Cette histoire de Venezuela était une blague. Personne n’a jamais cru qu’un parti de gauche était vraiment sous l’influence d’un pays d’Amérique du Sud. Comparé au lien évident entre la Russie et l’extrême droite française, il n’y avait jamais eu de lien de subordination concret. Au contraire, les pays d’Europe orientale favorisent la montée de l’extrême droite en France, depuis des années. La presse révèle même que des membres du RN (ou proches du RN) sont payés pour produire de la propagande pro-russe.
La soumission à l’État d’Israël est une chose différente mais tout aussi grave, car on trouve des personnalités jusqu’à la tête de l’Assemblée nationale qui déclarent leur soutien inconditionnel à ce pays. On assiste à un vrai problème de loyauté. C’est pourquoi la critique à la France insoumise et à Mélenchon est si dure et intense aujourd’hui. L’accusation d’antisémitisme est infondée, mais elle se comprend car il existe un petit nombre de personnes très influentes dans les médias et les lieux de pouvoir pour qui il ne faut pas toucher à Israël. Si on défend le droit des Palestiniens, cela les rend extrêmement nerveux. Le fait que l’on ose dénoncer un génocide en cours commis par les Israéliens rend cette communauté nerveuse.

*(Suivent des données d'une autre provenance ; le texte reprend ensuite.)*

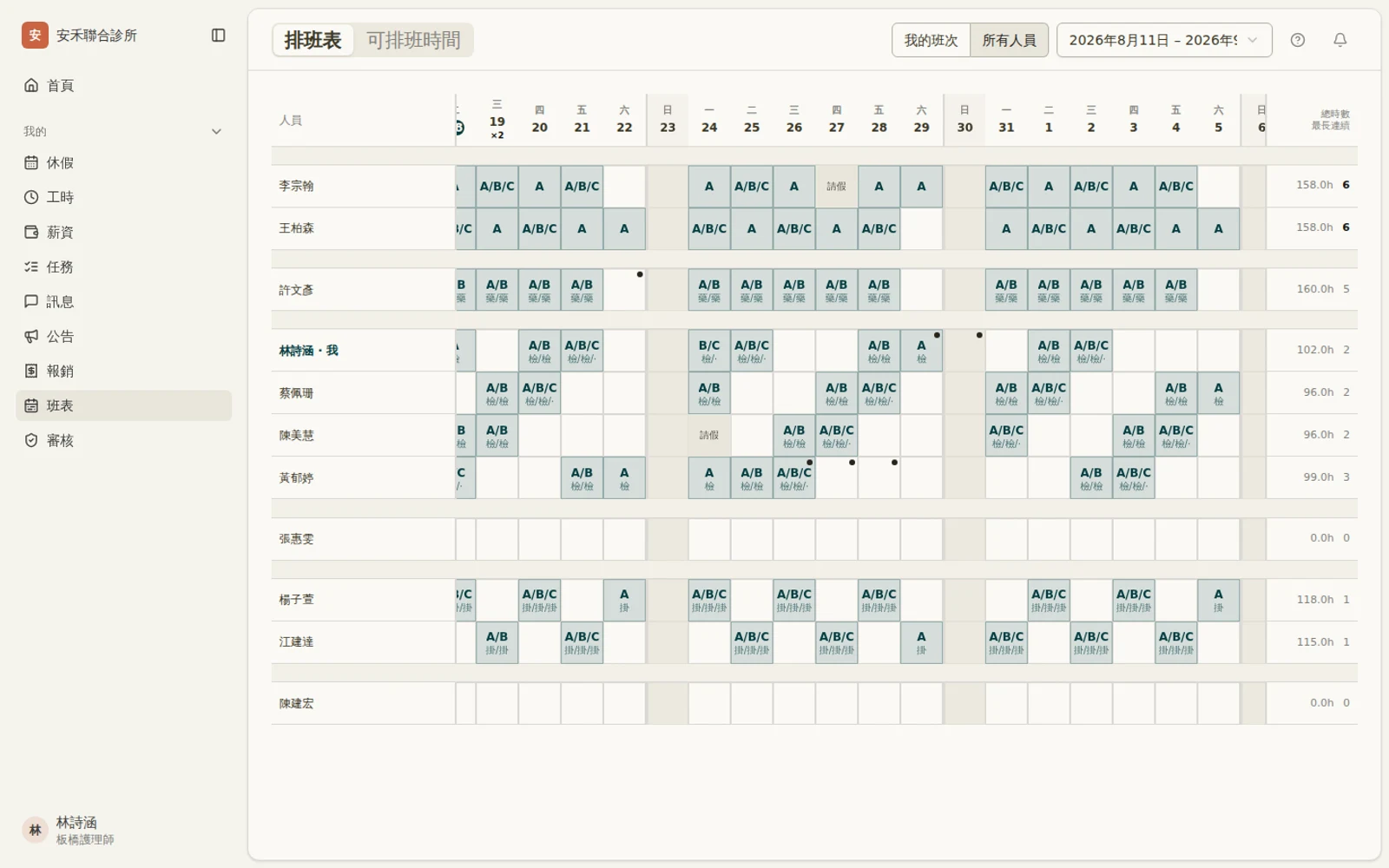1389x868 pixels.
Task: Open 訊息 messages in the sidebar
Action: click(124, 302)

Il ne s’agit pas que de personnes de confession juive, mais aussi de catholiques, protestants et même des musulmans pro-Israël. C’est une option politique, un soutien total à Israël, quelque chose d’épidermique. Comme ils n’ont pas d’arguments face à ceux qui défendent la Palestine, ils les traitent d’antisémites. Et pour convaincre les Français, ils composent des plateaux télé du matin ou soir avec des intervenants répétant en boucle les accusations. La réalité est qu’il n’y a pas vraiment d’antisémitisme parmi les militants du Front Populaire, et c’est chez eux que l’on trouvera plutôt des gens qui veulent défendre la France.
C’est la raison pour laquelle la sagesse précaire, qui est un patriotisme mou et un libéralisme solidaire, préférera donner comme consigne d’aller voter au second tour pour les candidats du Front Populaire.